The Charter quotes the Prophet Mohammed: “Muslims will fight the Jews (and kill them); until the Jews hide behind rocks and trees…’”
One might be tempted to dismiss these invocations to kill Jews as simply religious fundamentalist language, not to be taken literally. But the Hamas Charter rather contradicts the wishes of those well-meaning souls who urge talks with Hamas by rejecting the idea that talking with their opponents is fruitful. Hamas declares, “the so-called peaceful solutions and the international conferences to resolve the Palestinian problem, are all contrary to the beliefs of [Hamas] … ”
So much for hopes of a reconciliation between Hamas and the secular wing of the Palestinian movement, Fatah. Indeed, in Article 27 of the charter, Hamas makes clear that “despite the fact that we do not denigrate [the PLO] role in the Arab-Israeli conflict, we cannot substitute it for the Islamic nature of Palestine…”
For Hamas, “there is no solution to the Palestinian problem except Jihad”. The initiatives, proposals and conferences are a waste of time. Instead, Hamas “must imprint on the minds of generations of Muslims that the Palestinian problem is a religious one”.
Talking with Hamas may well be necessary but those advocating such a policy cannot dismiss the core contempt of the Hamas Charter, not just for Jews but for secular Palestinians.
So, with Fatah, secular politics and peace conferences all dismissed, Hamas turns to its real enemy, the Jew. “The Nazism of the Jews… scares everyone. They make war against people’s livelihood, plunder their money and threaten their honour.” For Hamas, Jews are the immortal enemy with huge power to influence world history. Jewish money is used “to take control of the world media”, including press, TV, publishers and news agencies.

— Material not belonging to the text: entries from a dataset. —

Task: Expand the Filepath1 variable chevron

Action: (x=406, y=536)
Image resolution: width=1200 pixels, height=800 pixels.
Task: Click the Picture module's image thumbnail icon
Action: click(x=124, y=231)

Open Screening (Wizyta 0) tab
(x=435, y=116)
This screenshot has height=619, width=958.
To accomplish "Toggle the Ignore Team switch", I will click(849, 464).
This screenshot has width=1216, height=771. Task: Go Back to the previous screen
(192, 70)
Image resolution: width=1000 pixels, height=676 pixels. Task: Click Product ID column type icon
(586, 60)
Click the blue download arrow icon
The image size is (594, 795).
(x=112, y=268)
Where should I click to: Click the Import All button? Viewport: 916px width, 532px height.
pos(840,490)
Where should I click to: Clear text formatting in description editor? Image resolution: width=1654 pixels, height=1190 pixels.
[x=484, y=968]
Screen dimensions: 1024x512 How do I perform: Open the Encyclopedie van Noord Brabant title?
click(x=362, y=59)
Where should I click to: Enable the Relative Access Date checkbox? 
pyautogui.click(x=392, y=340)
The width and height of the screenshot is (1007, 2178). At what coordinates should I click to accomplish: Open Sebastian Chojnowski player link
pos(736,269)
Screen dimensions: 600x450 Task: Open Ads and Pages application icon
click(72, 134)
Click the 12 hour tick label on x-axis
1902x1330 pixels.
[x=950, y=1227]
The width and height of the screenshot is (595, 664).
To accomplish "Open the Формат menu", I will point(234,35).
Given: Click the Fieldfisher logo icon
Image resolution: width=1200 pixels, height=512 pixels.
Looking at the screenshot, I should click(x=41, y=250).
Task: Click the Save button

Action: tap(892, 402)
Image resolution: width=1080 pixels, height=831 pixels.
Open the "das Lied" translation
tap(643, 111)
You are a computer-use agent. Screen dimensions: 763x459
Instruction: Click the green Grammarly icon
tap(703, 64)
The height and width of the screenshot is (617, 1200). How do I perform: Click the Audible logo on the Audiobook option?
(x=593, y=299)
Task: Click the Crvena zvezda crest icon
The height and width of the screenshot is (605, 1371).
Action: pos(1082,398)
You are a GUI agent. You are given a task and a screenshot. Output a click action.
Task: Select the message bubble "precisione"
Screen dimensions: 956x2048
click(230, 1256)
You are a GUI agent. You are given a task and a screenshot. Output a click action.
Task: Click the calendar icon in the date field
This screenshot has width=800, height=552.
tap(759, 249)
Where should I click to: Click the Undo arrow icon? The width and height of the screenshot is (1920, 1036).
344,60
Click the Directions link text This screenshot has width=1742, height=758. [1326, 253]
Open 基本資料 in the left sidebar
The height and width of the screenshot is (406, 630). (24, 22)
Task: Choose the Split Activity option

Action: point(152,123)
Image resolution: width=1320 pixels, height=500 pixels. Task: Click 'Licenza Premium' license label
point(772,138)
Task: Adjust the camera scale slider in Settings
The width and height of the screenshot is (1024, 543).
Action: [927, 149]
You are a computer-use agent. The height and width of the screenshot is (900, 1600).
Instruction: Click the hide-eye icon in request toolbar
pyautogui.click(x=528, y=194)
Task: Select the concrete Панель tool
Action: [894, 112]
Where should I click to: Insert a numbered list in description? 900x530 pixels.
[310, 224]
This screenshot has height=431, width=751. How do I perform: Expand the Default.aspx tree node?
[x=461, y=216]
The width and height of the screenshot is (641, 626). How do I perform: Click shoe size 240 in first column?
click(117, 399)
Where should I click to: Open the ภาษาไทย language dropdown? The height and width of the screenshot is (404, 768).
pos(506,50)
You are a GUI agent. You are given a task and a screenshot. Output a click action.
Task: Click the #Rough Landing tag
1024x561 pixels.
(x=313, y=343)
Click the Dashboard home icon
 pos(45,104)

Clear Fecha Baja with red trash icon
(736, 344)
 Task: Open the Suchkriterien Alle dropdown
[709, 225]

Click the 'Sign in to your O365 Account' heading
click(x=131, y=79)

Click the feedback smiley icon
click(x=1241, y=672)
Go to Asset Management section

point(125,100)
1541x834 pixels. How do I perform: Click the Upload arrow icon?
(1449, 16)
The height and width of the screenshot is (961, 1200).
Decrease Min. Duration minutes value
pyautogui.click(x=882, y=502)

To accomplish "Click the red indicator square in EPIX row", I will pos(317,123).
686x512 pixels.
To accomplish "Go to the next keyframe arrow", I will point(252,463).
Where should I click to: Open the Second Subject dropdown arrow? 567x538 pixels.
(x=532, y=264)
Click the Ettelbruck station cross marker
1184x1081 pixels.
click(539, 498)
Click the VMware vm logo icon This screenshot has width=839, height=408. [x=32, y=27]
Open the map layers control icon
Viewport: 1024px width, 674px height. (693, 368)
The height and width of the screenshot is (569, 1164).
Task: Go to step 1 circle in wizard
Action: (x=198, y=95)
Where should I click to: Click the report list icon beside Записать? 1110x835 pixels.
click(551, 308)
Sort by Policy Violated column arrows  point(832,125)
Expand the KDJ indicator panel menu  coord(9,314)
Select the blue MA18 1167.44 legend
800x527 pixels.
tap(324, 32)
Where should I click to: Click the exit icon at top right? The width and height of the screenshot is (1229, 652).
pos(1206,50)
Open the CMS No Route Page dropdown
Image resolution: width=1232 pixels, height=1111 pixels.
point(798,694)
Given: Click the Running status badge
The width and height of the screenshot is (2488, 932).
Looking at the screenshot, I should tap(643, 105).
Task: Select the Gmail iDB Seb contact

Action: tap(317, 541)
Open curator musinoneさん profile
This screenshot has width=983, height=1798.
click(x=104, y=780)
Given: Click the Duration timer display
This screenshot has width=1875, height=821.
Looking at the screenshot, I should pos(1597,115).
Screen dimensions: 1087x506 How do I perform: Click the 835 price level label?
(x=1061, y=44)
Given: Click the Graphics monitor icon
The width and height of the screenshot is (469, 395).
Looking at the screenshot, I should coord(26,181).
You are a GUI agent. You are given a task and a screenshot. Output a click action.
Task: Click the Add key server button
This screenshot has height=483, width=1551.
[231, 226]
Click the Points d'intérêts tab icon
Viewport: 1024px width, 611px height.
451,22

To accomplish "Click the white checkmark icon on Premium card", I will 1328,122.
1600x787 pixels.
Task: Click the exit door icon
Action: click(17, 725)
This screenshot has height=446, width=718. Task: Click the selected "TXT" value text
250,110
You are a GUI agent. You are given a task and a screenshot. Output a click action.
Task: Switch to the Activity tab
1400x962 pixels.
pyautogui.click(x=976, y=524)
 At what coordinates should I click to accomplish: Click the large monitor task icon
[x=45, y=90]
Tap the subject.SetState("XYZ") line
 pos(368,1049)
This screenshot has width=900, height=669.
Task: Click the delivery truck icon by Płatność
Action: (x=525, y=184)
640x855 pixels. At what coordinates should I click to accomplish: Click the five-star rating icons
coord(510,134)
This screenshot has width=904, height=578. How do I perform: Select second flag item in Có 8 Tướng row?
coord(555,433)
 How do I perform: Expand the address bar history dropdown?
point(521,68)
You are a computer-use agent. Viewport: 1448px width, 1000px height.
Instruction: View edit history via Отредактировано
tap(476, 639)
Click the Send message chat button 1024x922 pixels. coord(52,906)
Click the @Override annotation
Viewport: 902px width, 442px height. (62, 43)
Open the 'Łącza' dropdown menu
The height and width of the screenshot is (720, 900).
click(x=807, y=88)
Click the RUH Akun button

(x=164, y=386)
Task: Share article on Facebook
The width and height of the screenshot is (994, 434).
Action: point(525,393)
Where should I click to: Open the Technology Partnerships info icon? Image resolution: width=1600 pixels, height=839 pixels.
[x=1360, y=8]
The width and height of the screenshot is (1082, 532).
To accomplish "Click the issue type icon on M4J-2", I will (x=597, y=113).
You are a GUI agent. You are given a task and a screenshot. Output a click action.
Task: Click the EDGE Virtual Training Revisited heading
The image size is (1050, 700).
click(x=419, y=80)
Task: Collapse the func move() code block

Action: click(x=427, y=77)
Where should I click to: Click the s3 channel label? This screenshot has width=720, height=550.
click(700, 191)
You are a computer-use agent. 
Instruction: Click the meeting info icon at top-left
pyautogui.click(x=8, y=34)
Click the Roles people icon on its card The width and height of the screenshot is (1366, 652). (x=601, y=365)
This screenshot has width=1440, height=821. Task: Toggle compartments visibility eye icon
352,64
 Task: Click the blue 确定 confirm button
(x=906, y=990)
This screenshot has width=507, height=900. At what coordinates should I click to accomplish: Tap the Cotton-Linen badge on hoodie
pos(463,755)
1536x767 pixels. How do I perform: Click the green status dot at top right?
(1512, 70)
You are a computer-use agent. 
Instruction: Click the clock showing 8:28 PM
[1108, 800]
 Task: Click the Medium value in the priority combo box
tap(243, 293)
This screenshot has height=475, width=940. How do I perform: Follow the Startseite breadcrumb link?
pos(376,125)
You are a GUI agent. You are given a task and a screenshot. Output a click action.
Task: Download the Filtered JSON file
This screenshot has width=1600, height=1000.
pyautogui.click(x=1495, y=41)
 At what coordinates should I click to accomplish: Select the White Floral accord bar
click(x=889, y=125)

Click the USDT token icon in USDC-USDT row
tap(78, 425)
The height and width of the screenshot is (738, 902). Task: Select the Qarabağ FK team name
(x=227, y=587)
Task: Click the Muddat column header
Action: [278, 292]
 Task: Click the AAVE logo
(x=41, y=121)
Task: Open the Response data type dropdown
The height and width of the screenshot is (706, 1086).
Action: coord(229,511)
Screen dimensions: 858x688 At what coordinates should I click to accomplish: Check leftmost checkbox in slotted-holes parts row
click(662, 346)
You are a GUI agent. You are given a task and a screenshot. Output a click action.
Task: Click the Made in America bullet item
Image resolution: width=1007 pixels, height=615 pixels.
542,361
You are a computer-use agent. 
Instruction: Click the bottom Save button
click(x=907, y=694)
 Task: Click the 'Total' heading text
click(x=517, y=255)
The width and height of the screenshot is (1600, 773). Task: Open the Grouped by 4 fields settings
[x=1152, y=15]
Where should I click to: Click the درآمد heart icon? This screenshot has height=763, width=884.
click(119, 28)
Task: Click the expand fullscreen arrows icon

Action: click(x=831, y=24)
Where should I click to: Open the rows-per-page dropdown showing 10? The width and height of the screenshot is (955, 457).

This vision of Jews controlling the media meshes with the BNP’s view, expressed by Nick Griffin in Who are the Mindbenders.
Hamas goes further. “The Jews stood behind World War II, where they collected immense benefits from trading war materials…” The Jews use “money to establish clandestine organisations… in order to destroy societies and carry out Zionist interests” including “the Masons, Rotary Clubs, Lions Clubs… All of them are nests of saboteurs and sabotage.” Three times in its charter, Hamas denounces the Rotary Clubs, which “act for the interests of Zionism… to wipe out Islam”.
Perhaps realising that anyone who read the Hamas Charter would find its language repulsive and antisemitic, article 31 tries to soften the line by declaring: “Hamas is a humane movement, which cares for human rights and is committed to tolerance…”
The charter then refers to “Zionist scheming” which “has no end, and after Palestine they will covet expansion from the Nile to the Euphrates… Their scheme has been laid out in The Protocols of the elders of Zion.”
Politicians and diplomats may dismiss the language of the charter as merely excessive words from Islamists who can be coaxed into the compromises necessary for the establishment of a Palestinian state alongside Israel. That may be true, but the Hamas Charter still stands as one of the most virulent expressions of Jew-hatred ever written — and written not in 1888 but in 1988, and it still stands today.